9. The Future of Structural Design and Smart Engineering

The field of structural engineering is continuously evolving. Technology is reshaping the traditional structural design process, pushing us toward greater efficiency, accuracy, and innovation.

Key trends include:

• BIM and AI Integration: AI algorithms are beginning to assist in optimizing structural layouts for weight and cost directly within BIM environments.
• Parametric Design: Tools like Grasshopper allow engineers to create designs that can be quickly adapted and modified by changing a few key parameters, speeding up the exploration of design options.
• Cloud Collaboration: Platforms that allow all stakeholders—architects, engineers, contractors—to work on a single, centralized model in real-time are breaking down communication barriers.
• Automation in Analysis: Scripts and APIs are being used to automate repetitive design tasks, freeing up engineers to focus on more complex, high-level challenges.

10. Final Recommendations for Structural Engineers and Students

Mastering the structural design process extends beyond software proficiency. It requires a holistic understanding of engineering principles, construction practices, and collaborative dynamics.

For aspiring and practicing engineers, the focus should be on:

• Engineering Judgment: Software is a tool, not a substitute for a fundamental understanding of structural behavior. Always question the results and perform sanity checks.
• Continuous Learning: Stay updated on building codes, new materials, and emerging technologies that are transforming the industry.
• Mastering Coordination: The ability to communicate effectively with architects and other engineers is as important as your technical skills.
• Balancing the Triangle: Every project is a balance between safety, economy, and constructability.

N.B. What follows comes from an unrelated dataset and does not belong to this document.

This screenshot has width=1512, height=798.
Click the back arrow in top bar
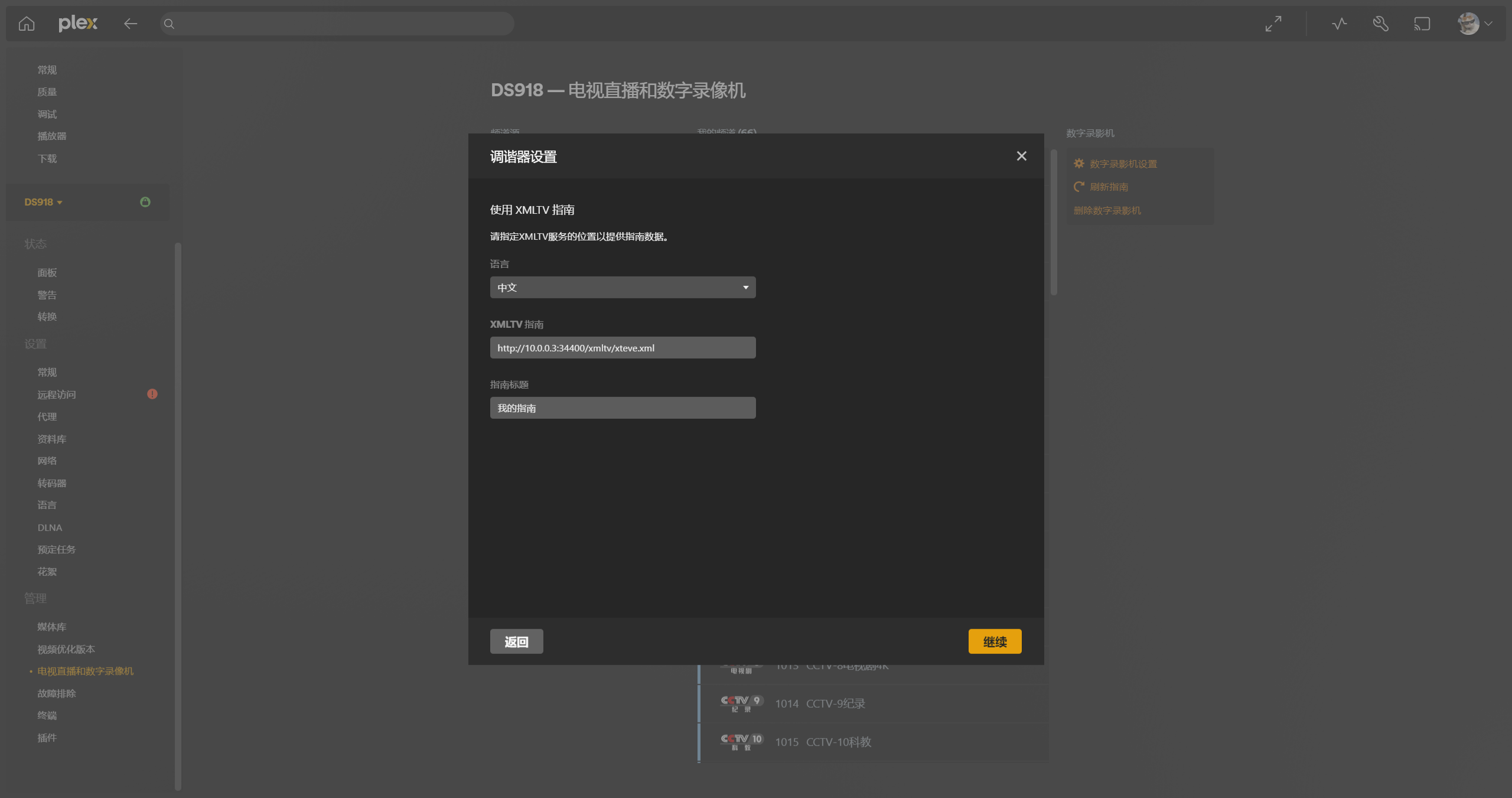click(x=131, y=24)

A great engineer finds the optimal solution that satisfies all three.

Ultimately, a successful project relies on an experienced and collaborative team. At Vision Constructors, we pride ourselves on integrating our engineering expertise early in the design phase to ensure every project is built on a foundation of safety, efficiency, and innovation.

Frequently Asked Questions (FAQ)

What is the first step a structural engineer takes after receiving architectural drawings?

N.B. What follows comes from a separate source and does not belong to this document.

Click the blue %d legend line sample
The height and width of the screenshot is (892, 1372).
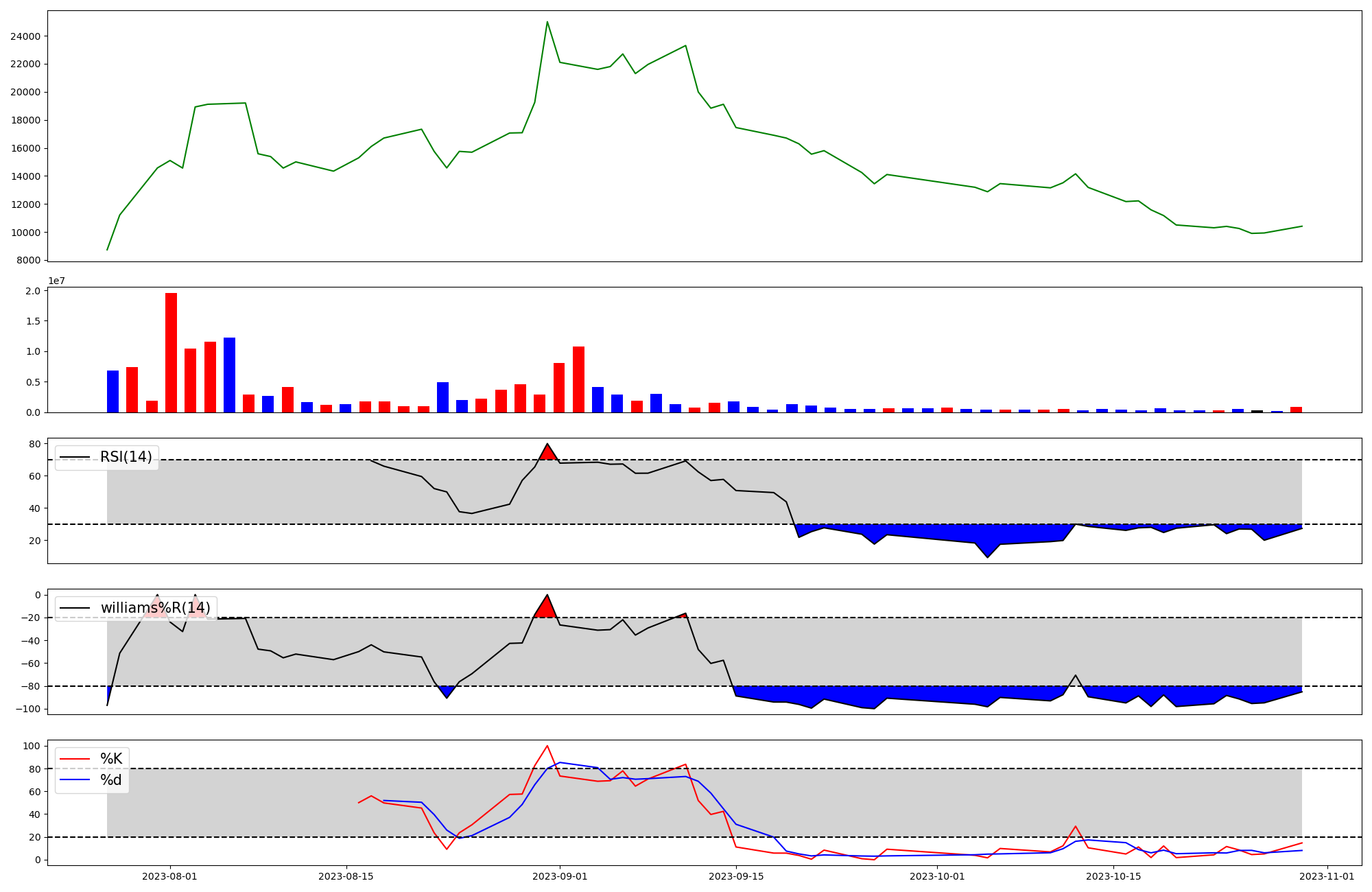75,780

The first step is a thorough review of the architectural drawings (plans, sections, elevations) to understand the design intent, identify the proposed column grid, locate major structural elements like cores and stairs, and spot potential challenges like large spans, cantilevers, or irregularities.

How long does the structural design process take?

The duration varies significantly with project size and complexity. A small residential building might take a few weeks, while a high-rise tower can take many months. The initial design phase (schematic to design development) typically aligns with the architectural timeline, followed by detailed calculations and drawing production.

What software is essential for structural engineers?

Essential software includes analysis and design tools like ETABS, SAFE, and SAP2000 for creating analytical models. Proficiency in BIM software like Autodesk Revit is also critical for coordination and drawing production. Additionally, tools like AutoCAD, Mathcad, and various proprietary software for specific connection designs are commonly used.

Why is coordination with architects so important in the structural engineer workflow?

Coordination is vital because architectural decisions directly impact structural feasibility and efficiency. An uncoordinated design can lead to major conflicts, such as a beam clashing with a window, a column landing in the middle of a room, or MEP systems being unable to fit. Early and continuous coordination ensures a seamless, buildable, and cost-effective design.